After a number of years, the on/off button gradually became less responsive. I wasn't really surprised. These silicon rubber buttons are not the most durable type of switch. They usually have a small pad of conducting (graphited) rubber that is pressed against a PCB to connect two traces. They can only handle a small voltage and current, to provide an input signal to an electronic control unit. I have had some experience in cleaning these. That sometimes works, but there are occasions where the black discs of conducting rubber seem to have lost conductivity. There are people who claim they have used conductive paint to enhance the graphite pads, but I haven't tried that yet.
Late 2013, the switch became almost unworkable. I decided to take the plunge. If the buttons could not be repaired, I could always replace them by a standard pushbutton. But first, I had to get into the machine.

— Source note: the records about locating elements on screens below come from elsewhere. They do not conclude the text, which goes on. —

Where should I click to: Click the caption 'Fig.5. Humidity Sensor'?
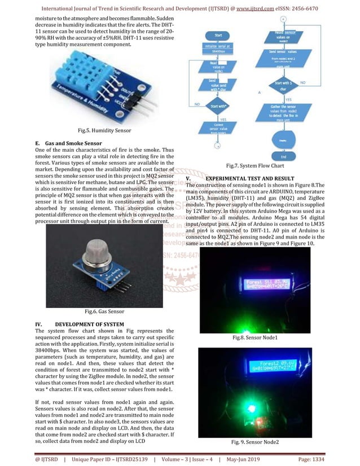[104, 130]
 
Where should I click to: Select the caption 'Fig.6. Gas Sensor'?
[104, 311]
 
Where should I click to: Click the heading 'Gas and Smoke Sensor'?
[73, 143]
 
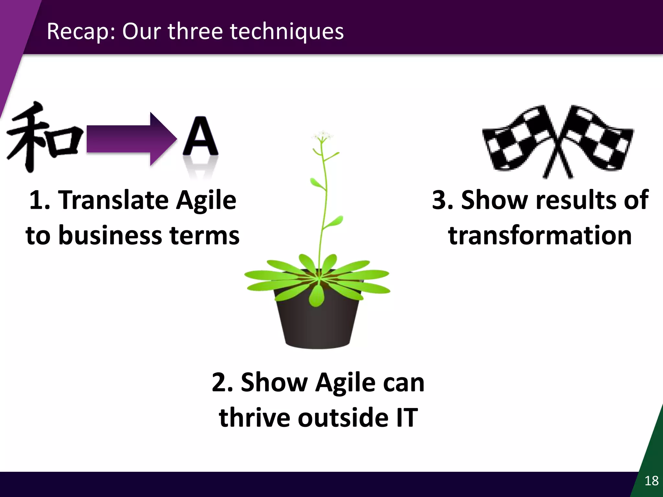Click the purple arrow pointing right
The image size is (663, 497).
tap(129, 139)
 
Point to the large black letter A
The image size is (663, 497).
tap(200, 138)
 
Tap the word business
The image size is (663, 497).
tap(110, 235)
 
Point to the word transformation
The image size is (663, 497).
tap(540, 235)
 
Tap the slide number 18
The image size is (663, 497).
tap(651, 481)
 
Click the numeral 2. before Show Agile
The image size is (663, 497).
tap(222, 382)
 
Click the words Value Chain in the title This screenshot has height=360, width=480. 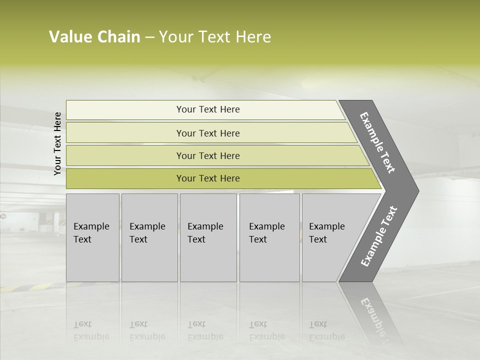(94, 37)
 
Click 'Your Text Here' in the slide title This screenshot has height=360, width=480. (215, 37)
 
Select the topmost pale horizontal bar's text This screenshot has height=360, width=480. (208, 110)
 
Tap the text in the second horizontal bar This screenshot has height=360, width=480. (208, 133)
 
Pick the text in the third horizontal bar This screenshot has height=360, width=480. (208, 156)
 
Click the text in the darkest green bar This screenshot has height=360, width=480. (208, 178)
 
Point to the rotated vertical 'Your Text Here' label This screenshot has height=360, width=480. (58, 144)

Now Krups is one of those patronising manufacturers actively hampering their customers' rights to repair their own property. They have used 8 undriveable screws to keep the case of the coffee maker closed. I saw featureless cylindrical heads that don't fit any type of screwdriver. I first thought they were nails or rivets. I found this quite aggravating. Do they want to force me to buy a new one? Not this guy!
I remembered having read a blog on this subject before by Rolfje, How to fix a Krups XN2001 Nespresso machine. This home repair hero had found out the nature of these screws. The first two of these screws become accessible after the dripping tray is removed. Using my Dremel tool with a thin grinding disc, I could make a slit in the heads and unscrew them.

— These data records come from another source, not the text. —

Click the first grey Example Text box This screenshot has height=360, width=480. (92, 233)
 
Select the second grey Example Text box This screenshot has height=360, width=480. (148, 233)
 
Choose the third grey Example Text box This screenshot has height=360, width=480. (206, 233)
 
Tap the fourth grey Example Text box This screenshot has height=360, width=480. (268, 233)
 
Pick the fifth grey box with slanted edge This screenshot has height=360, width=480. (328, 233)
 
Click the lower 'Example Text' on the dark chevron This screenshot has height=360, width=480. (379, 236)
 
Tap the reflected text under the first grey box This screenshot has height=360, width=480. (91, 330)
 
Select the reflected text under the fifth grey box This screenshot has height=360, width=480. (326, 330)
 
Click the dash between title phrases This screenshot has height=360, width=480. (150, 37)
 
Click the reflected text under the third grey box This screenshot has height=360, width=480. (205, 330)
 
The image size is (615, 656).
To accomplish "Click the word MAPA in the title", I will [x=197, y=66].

Two screws in the bottom I could remove just pinching them with a pair of thin needle nose pliers.
It turned out that these last four screws hold the side panels, two for each side panel. These side panels I needed to remove to get access to the switches. It turned out that the first four screws I had removed hold the bottom so I could as well have left them in place.
Inspecting the on/off button, I saw that the PCB was slightly dirty and had some water traces on it. I cleaned it using a cotton tip with some contact cleaner and toothpaste, then alcohol to remove any debris. I cleaned the rubber contact pad using alcohol only. Left the components to dry and put them together. To my surprise, this worked right away. The machine went on and off easily. I cleaned the other button, too, now I was at it.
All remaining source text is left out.